Memories here are long. The De Beers Group developed Victor Mine, an open cast diamond mine and marketed it as a place for potential employment, but failed to contribute much in terms of promised jobs and prosperity. This pit, situated 90 kilometres west of Attawapiskat in the Ring of Fire region, opened in February 2006 but it closed in 2019 failing to contribute much in terms of promised jobs and prosperity.
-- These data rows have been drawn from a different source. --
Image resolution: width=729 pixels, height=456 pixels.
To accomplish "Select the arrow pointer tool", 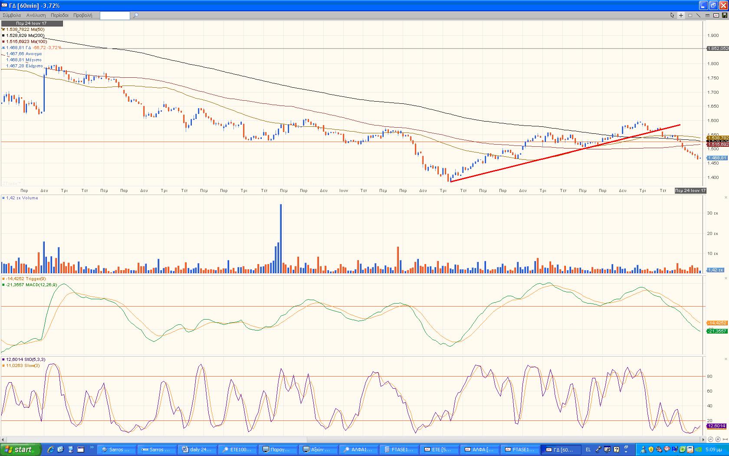I will point(672,15).
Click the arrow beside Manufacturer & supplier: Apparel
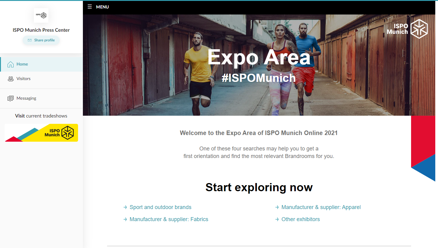The height and width of the screenshot is (248, 438). tap(277, 207)
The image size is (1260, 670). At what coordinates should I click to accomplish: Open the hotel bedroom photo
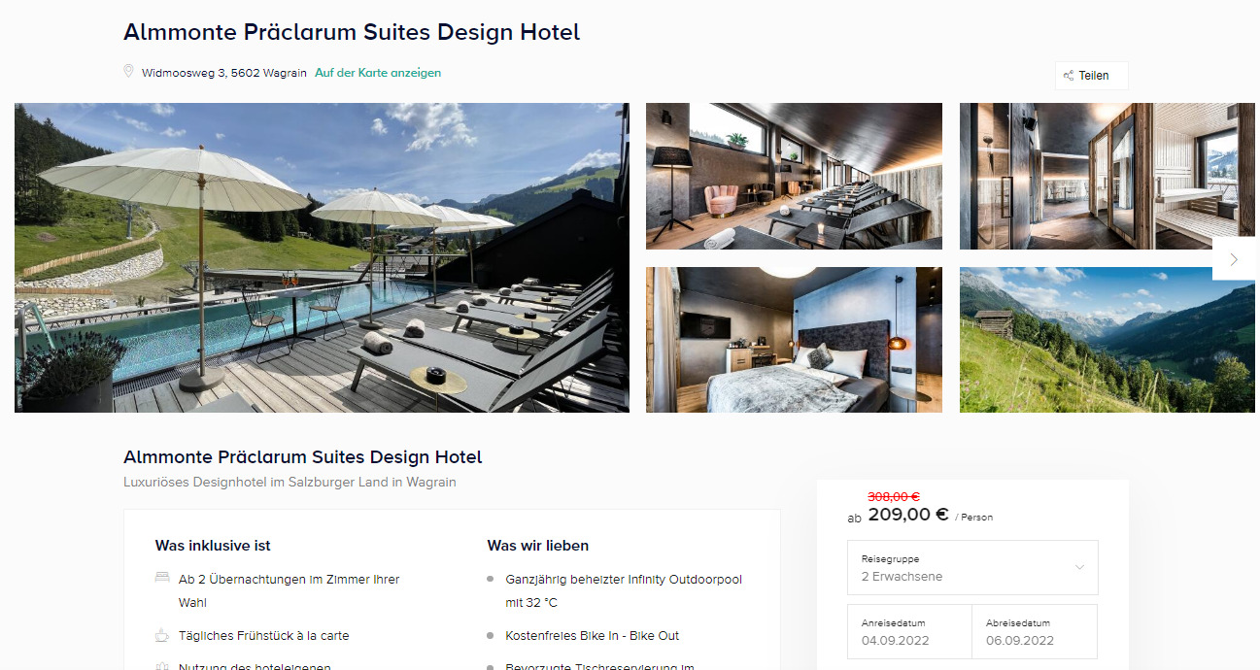point(794,340)
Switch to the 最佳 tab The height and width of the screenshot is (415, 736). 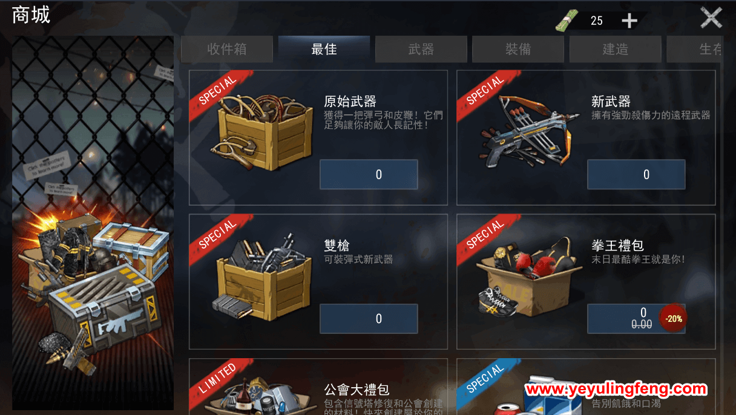click(x=324, y=49)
The First Nations in this region are neither against road development nor economic development in the region. They wish to be involved in and consulted about these development projects so that they are able to understand their impacts. They know the consequences of the exploitation by corporate interests. These communities like those communities elsewhere across the globe have the right to request comprehensive, in-depth regional impact assessments led by all affected First Nations in the area. Mining, the extraction of a substance becoming a unit of value to be traded as a commodity. These minerals are arguably the 21st century equivalents to furs, pelts, the principal commodity of 19th century Canada.
So, balances need to be achieved for all, not just the few. Such minerals are required but the question must be debated: what's important, life for the many or profits for the few? Uncontrolled exploitation of this region poses risks for human life and health not just in this geographical region, but globally.
Conclusion: This is the clash of world views, values, ethics – even lifestyles.